Por dias floridos

Ana Cláudia Rocha no Blog Vida de Adulto
Foto: Arquivo pessoal

*Ana Cláudia Rocha

O celular está com mais de dezenove mil fotos. Prometo limpar o que não quero e salvar o que é importante. Mas nunca cumpro. Apago algumas centenas e, rapidamente, acrescento outras. Em um passeio noturno pelo rolo de câmera, encontrei imagens da amarílis branca, ou açucena, fotografada há quase um ano. Já está chegando a hora dela voltar, pensei. Dormi.

O dia amanheceu com o céu limpo, anunciando o início do outono. Fui à sacada, para um dos momentos diários de “liberdade”. Olhei para a floreira, de quem descuidei um pouco nos dias de muita chuva. Percebi que era preciso regar as plantas. Espalhei a água e enxerguei, surpresa, os brotos da amarílis branca se destacando entre a robusta folhagem. Ela voltou antes do que pensei. Que felicidade ver esse brilho despontando no verde.

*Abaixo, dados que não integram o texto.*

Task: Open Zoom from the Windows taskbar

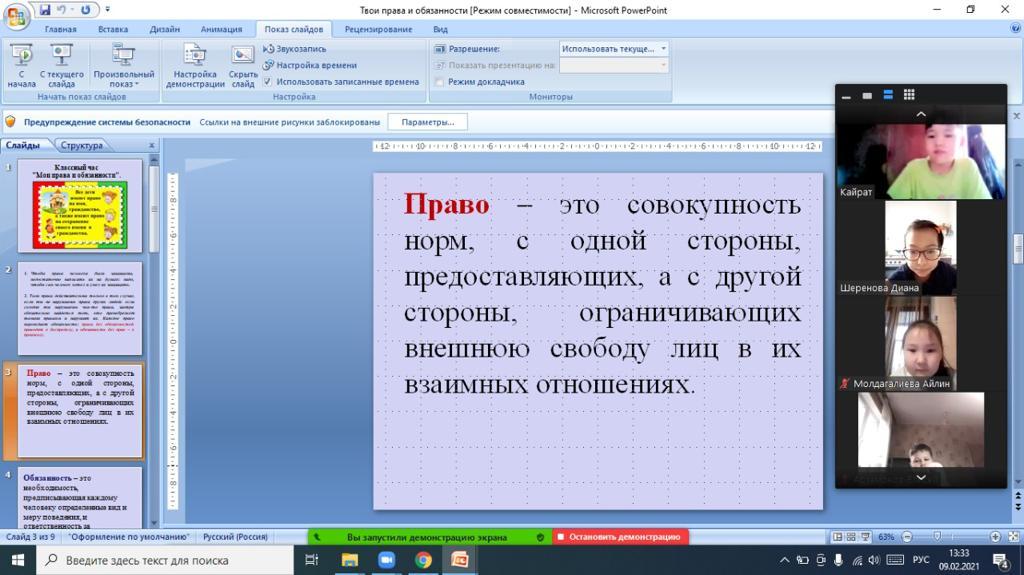Action: [x=386, y=560]
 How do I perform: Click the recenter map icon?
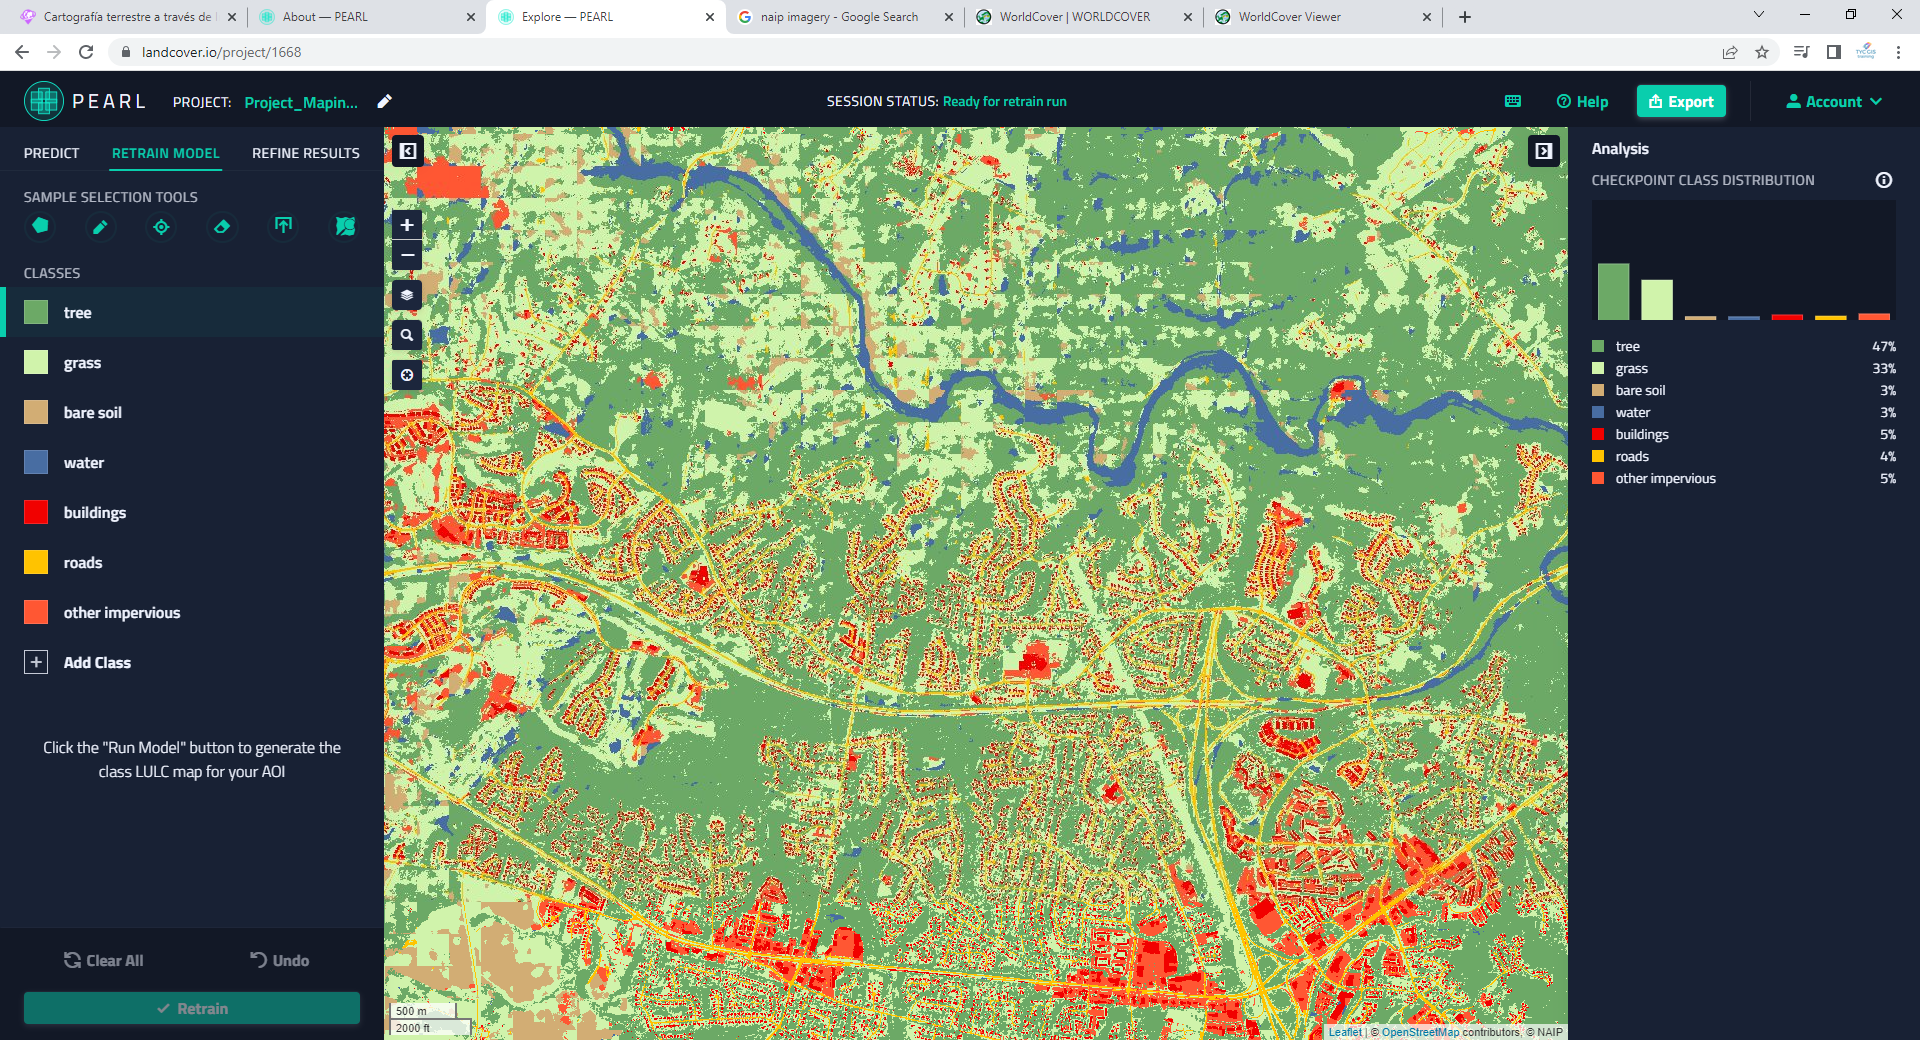pos(406,375)
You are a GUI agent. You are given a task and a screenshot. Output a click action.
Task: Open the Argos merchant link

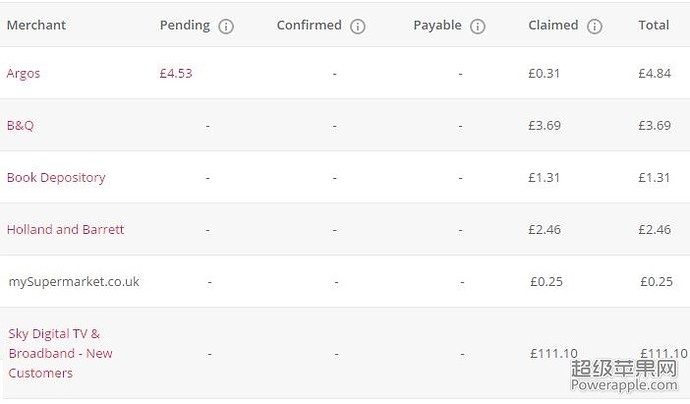pos(23,73)
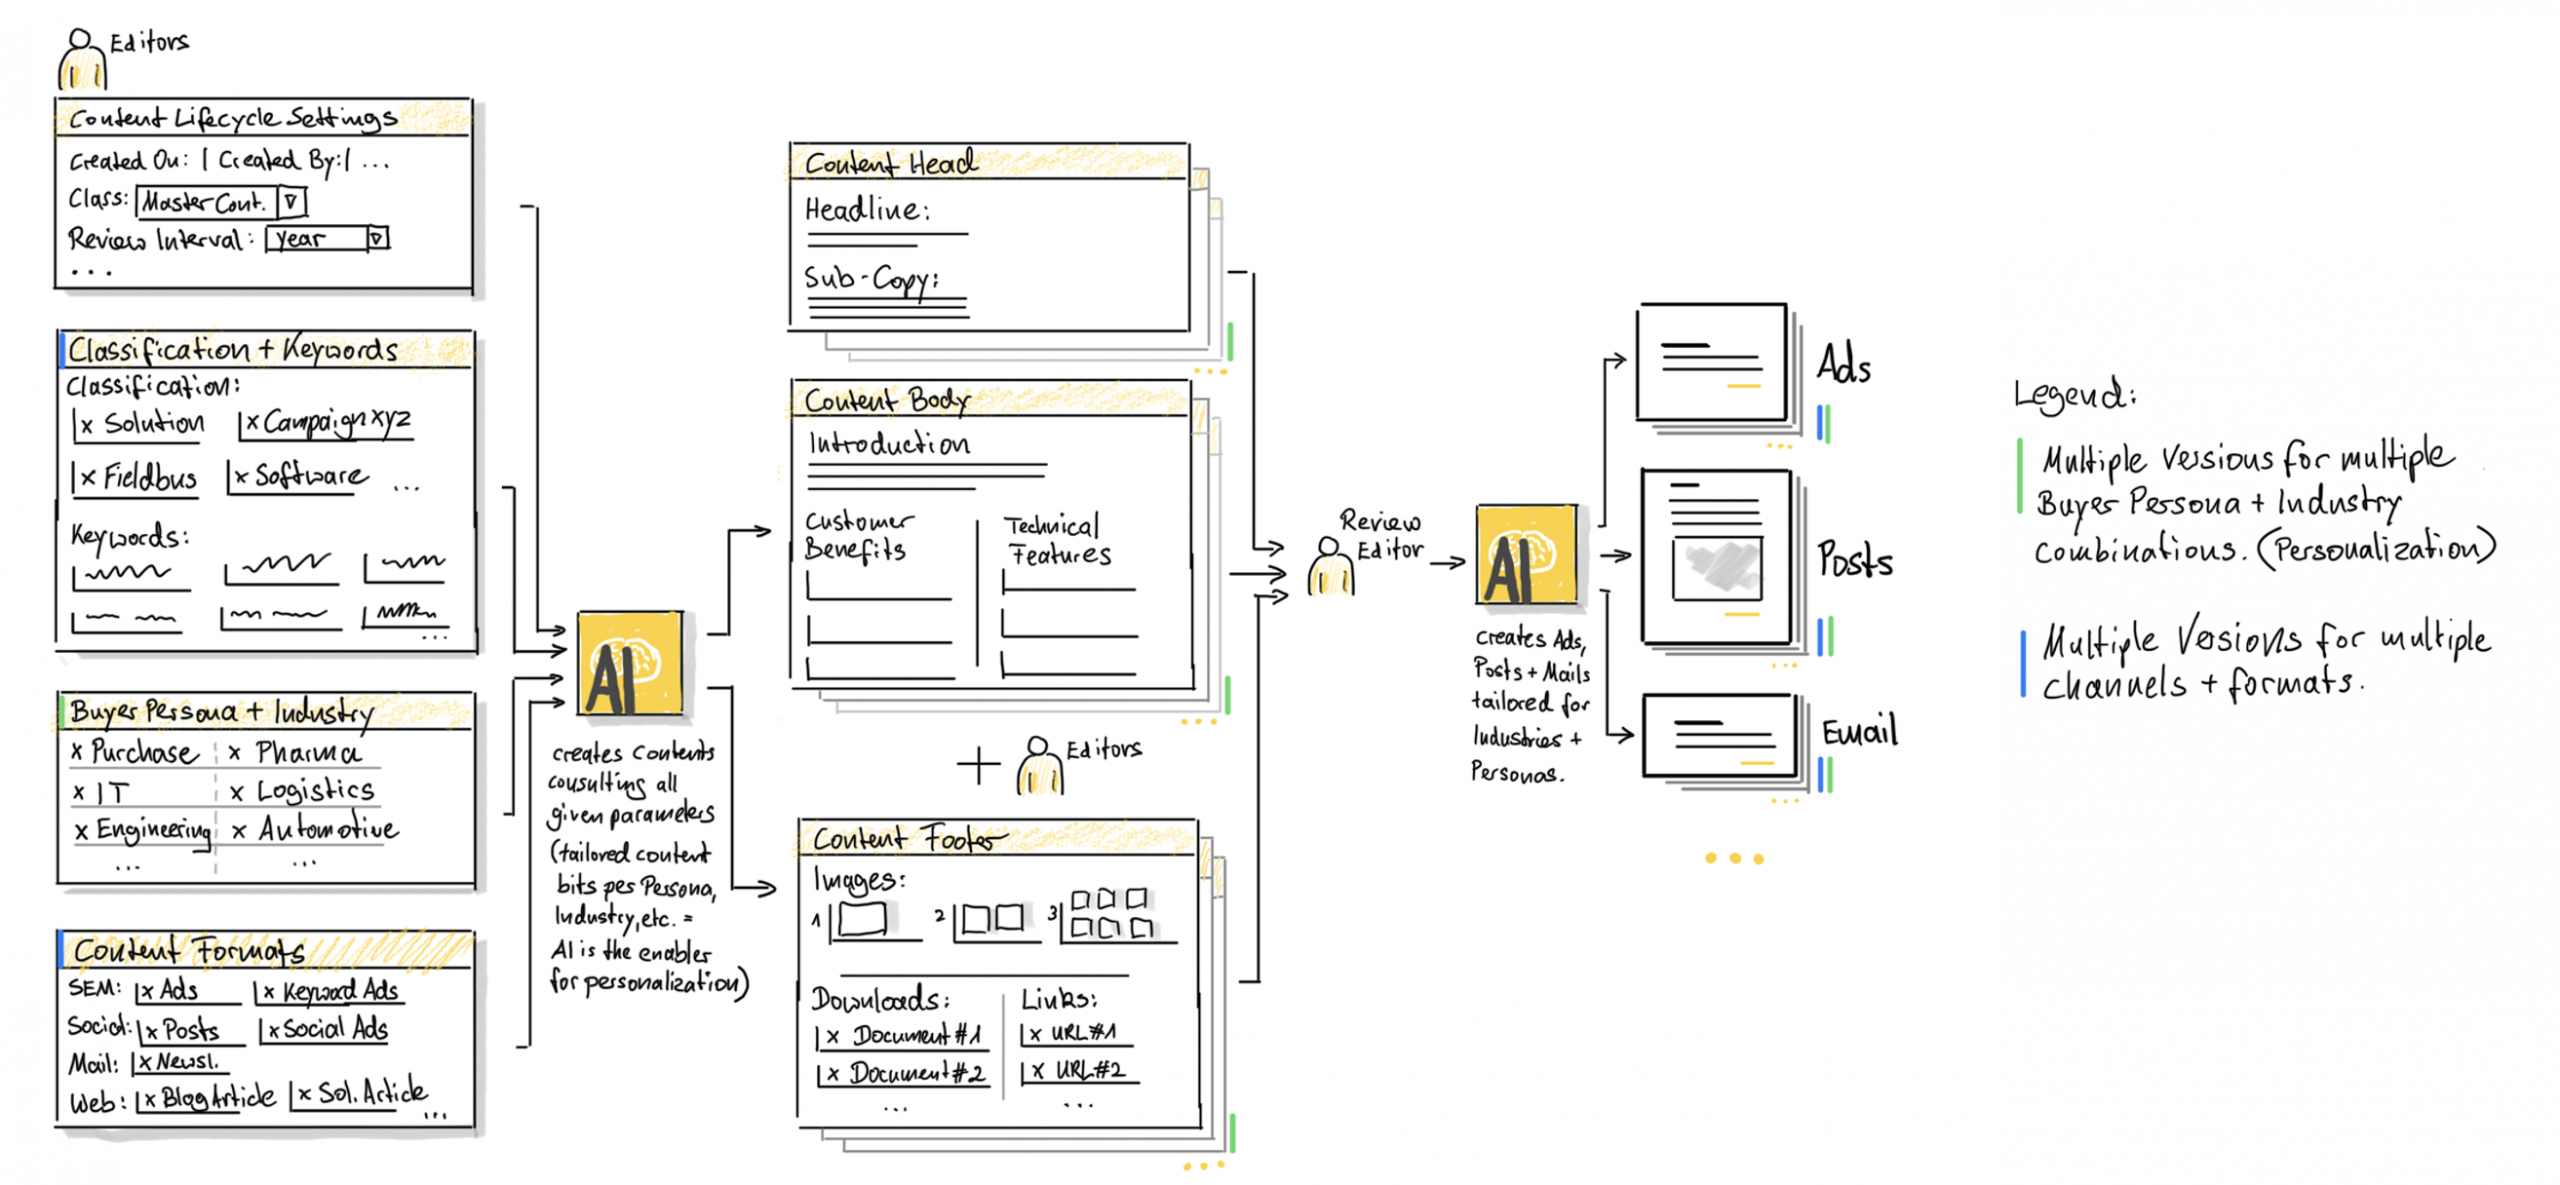Toggle the Keyword Ads format checkbox

tap(269, 992)
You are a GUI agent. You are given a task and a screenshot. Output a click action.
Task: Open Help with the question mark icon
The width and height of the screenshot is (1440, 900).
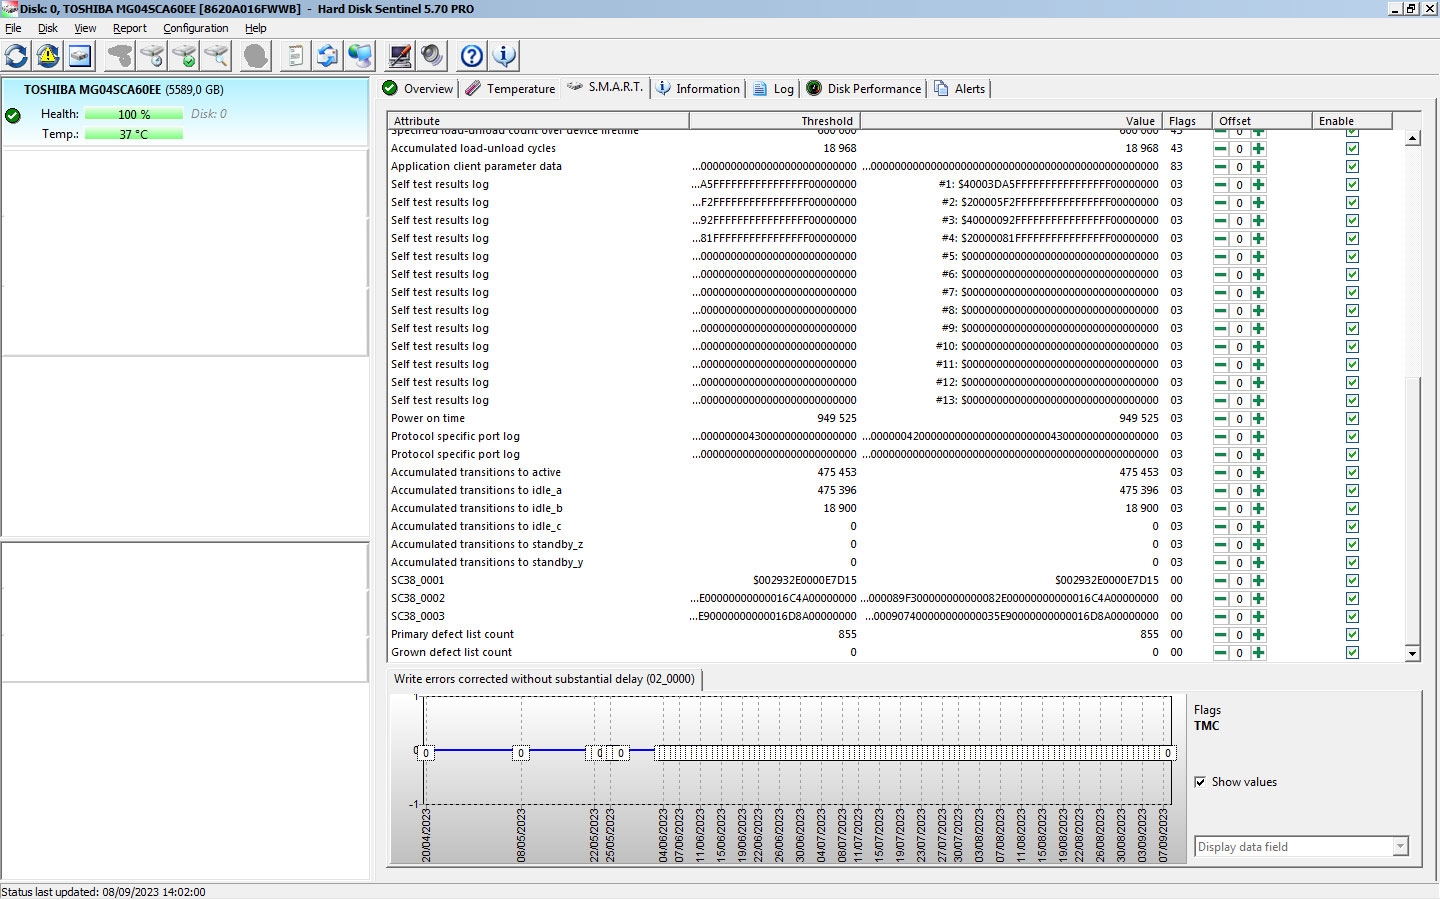[472, 56]
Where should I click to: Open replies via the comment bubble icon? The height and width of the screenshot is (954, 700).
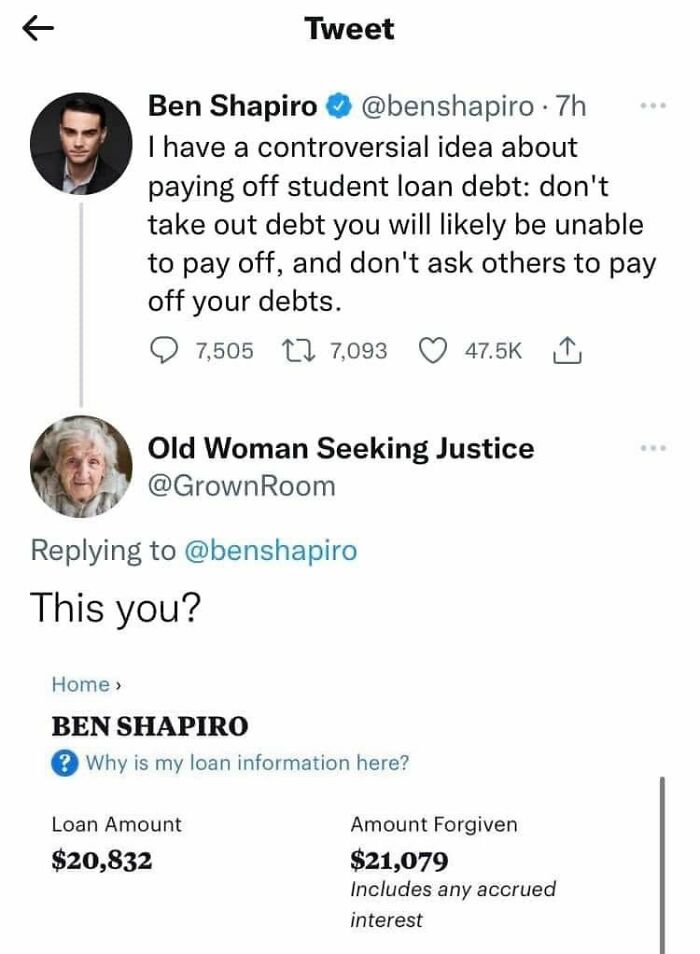(164, 350)
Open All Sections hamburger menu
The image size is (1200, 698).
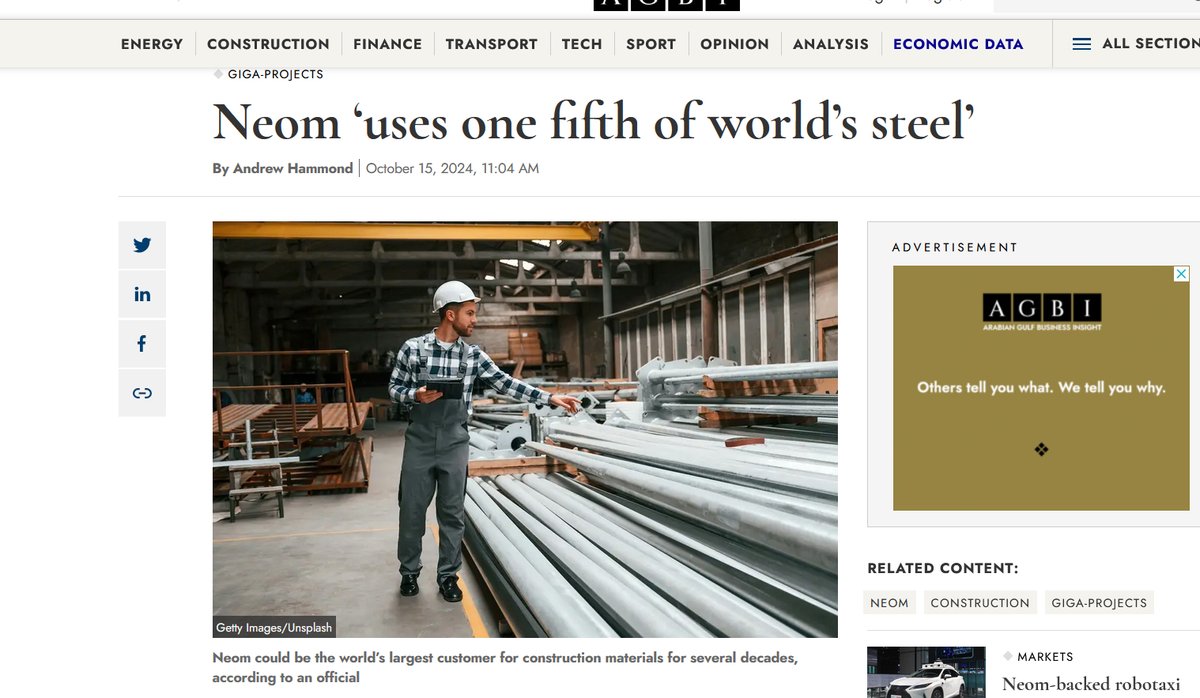coord(1081,44)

Comecei a pensar nesse tempo de espera. Não apenas da espera por essa nova florada. Mas de toda a espera que vivemos há um ano. A espera que causa ansiedade, cansaço, inquietude. Tudo isso vai passar, repetimos à exaustão, querendo acreditar. E ainda não passou. Vamos forçando a paciência para alimentar a esperança. Buscando forças para renovar a crença em um tempo novo. Testando a fé para preservar a saúde mental.

É preciso não se entregar à ansiedade, sabemos disso.

Não cansar. Não colher os frutos verdes. Aprendemos que há um tempo para tudo. Mas ainda precisamos aprender a esperar. Ainda mais. Por algum período que não sabemos o tamanho. Esperar até quando? Não há uma resposta.

Para florescer, a amarílis precisa de luz e calor. Compartilho com ela a necessidade do sol e nos entregamos a ele. Ganhamos energia. Ela floresce, porque é sua missão. Eu tento. Juntas também contemplamos os mistérios da lua. Dividimos o silêncio da noite. Sua floração tem curta duração, os brotos se abrem em poucas horas, as flores murcham em poucos dias. Depois ela entra em dormência, até a nova florada. Eu me abasteço com sua beleza, enquanto, dormente, fico na espera misteriosa por dias floridos.


*@anacrocha64 é goianiense, casada, mãe de dois filhos, jornalista formada pela Universidade Federal de Goiás. Seguiu carreira em jornal impresso. No último ano, tem se dedicado a escrever crônicas, para realizar um antigo sonho e para aliviar a ansiedade nesses tempos difíceis de pandemia, sempre tirando lições da natureza. A escrita e a fé têm sido seus alicerces.